Metadata

vecs allows you to associate key-value pairs of metadata with indexes and ids in your collections. You can then add filters to queries that reference the metadata metadata.

Types

Metadata is stored as binary JSON. As a result, allowed metadata types are drawn from JSON primitive types.

  • Boolean
  • String
  • Number

The technical limit of a metadata field associated with a vector is 1GB. In practice you should keep metadata fields as small as possible to maximize performance.

Metadata Query Language

The metadata query language is based loosely on mongodb's selectors.

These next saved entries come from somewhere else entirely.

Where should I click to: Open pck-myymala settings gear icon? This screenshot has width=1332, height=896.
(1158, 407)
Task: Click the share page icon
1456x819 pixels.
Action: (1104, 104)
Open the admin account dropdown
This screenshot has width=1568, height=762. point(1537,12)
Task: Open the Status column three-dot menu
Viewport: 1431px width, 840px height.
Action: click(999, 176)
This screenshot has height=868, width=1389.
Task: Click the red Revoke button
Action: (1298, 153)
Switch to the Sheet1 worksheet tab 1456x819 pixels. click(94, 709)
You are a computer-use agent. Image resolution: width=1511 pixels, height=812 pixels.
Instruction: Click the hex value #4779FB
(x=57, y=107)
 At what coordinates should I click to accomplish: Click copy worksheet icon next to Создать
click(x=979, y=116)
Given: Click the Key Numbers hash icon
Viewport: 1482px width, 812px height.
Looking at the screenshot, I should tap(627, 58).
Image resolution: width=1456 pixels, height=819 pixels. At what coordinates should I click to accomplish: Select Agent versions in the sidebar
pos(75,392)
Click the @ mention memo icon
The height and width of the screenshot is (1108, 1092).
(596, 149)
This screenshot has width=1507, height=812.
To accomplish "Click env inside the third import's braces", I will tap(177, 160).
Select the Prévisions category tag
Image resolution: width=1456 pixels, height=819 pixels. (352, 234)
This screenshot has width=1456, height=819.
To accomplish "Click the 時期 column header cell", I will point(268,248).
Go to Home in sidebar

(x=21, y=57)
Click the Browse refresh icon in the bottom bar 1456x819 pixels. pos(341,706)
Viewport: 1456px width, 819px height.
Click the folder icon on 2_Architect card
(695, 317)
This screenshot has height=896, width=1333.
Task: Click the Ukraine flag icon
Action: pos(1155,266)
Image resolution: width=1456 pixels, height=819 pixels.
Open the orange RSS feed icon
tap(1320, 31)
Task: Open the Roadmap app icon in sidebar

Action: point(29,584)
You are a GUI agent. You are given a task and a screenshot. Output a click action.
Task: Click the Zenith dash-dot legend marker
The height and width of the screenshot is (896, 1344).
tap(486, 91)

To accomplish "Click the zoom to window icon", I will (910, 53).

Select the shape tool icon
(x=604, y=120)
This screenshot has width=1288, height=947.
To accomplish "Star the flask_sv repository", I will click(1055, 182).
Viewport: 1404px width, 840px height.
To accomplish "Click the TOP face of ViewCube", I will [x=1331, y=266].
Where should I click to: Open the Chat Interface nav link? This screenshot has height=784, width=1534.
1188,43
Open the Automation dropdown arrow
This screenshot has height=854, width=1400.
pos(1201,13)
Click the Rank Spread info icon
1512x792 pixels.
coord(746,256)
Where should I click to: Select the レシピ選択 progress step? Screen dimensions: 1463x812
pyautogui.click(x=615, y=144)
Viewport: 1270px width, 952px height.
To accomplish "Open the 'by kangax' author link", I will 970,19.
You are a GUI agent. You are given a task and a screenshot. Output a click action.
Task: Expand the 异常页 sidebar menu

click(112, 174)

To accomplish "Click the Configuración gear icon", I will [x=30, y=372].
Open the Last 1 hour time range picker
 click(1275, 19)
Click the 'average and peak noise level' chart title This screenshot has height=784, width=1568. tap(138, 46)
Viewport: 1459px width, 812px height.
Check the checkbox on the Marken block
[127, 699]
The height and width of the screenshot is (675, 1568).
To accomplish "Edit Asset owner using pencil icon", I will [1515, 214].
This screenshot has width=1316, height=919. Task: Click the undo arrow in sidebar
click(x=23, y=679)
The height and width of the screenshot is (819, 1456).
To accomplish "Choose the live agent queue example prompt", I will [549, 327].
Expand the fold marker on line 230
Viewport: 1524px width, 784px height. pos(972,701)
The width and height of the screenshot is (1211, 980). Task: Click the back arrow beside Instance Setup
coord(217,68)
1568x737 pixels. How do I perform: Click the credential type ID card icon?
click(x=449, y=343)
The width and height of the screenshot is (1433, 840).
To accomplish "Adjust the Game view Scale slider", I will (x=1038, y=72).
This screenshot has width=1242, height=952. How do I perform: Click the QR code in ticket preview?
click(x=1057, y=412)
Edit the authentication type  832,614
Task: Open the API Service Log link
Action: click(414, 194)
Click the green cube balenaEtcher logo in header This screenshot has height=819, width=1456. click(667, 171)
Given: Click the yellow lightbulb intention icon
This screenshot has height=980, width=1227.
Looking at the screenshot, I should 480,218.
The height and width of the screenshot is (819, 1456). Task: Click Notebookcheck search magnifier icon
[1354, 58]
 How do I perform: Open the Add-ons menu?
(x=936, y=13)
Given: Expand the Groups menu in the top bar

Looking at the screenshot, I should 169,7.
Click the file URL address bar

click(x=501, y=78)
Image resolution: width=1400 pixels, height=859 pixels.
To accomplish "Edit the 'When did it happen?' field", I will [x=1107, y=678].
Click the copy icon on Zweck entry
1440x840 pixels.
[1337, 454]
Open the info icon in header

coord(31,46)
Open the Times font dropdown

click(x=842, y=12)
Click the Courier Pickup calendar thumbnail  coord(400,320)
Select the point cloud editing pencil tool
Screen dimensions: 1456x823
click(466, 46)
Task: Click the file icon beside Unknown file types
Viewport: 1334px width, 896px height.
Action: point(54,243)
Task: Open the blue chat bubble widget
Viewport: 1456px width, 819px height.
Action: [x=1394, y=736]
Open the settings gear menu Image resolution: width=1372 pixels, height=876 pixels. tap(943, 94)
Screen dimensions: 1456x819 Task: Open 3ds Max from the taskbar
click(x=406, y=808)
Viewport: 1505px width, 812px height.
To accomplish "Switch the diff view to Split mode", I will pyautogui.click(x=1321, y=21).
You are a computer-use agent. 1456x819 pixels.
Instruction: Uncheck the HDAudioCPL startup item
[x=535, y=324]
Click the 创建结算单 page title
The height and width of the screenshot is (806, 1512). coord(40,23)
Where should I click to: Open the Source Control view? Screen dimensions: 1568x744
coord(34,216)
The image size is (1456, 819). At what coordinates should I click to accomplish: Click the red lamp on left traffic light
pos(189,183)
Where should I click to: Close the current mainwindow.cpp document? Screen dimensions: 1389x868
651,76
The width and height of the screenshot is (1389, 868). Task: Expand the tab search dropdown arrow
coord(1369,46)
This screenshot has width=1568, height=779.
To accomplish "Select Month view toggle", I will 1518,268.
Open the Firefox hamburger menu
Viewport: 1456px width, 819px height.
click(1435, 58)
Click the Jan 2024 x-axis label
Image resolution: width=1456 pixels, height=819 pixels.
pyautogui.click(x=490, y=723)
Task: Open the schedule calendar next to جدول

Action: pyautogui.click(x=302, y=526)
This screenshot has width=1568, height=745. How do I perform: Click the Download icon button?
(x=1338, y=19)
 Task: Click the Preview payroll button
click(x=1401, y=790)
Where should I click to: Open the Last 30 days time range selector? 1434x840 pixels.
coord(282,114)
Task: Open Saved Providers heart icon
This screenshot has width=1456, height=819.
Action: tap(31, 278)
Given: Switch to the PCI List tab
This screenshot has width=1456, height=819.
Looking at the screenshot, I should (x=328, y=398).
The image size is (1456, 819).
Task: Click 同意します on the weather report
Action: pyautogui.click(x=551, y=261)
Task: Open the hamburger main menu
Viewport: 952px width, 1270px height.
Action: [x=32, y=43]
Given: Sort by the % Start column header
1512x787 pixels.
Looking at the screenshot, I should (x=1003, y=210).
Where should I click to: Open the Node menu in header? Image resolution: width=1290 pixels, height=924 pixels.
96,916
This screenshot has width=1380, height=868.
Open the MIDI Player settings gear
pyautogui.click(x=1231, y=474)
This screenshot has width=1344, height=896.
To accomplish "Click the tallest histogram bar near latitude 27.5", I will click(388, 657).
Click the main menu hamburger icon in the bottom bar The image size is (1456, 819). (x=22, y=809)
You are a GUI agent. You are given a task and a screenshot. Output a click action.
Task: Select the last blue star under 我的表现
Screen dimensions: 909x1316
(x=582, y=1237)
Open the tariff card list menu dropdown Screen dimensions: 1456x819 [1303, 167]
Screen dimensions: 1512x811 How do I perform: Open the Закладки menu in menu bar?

vecs currently supports a subset of those operators.

Comparison Operators

Comparison operators compare a provided value with a value stored in metadata field of the vector store.

Operator Description
$eq Matches values that are equal to a specified value
$ne Matches values that are not equal to a specified value
$gt Matches values that are greater than a specified value
$gte Matches values that are greater than or equal to a specified value
$lt Matches values that are less than a specified value
$lte Matches values that are less than or equal to a specified value
$in Matches values that are contained by scalar list of specified values
$contains Matches values where a scalar is contained within an array metadata field

Logical Operators

Logical operators compose other operators, and can be nested.

Operator Description
$and Joins query clauses with a logical AND returns all documents that match the conditions of both clauses.
$or Joins query clauses with a logical OR returns all documents that match the conditions of either clause.

Performance

For best performance, use scalar key-value pairs for metadata and prefer $eq, $and and $or filters where possible. Those variants are most consistently able to make use of indexes.

Examples


year equals 2020

{"year": {"$eq": 2020}}

year equals 2020 or gross greater than or equal to 5000.0

{
    "$or": [
        {"year": {"$eq": 2020}},
        {"gross": {"$gte": 5000.0}}
    ]
}

last_name is less than "Brown" and is_priority_customer is true

{
    "$and": [
        {"last_name": {"$lt": "Brown"}},
        {"is_priority_customer": {"$gte": 5000.00}}
    ]
}

priority contained by ["enterprise", "pro"]

{
    "priority": {"$in": ["enterprise", "pro"]}
}

tags, an array, contains the string "important"

{
    "tags": {"$contains": "important"}
}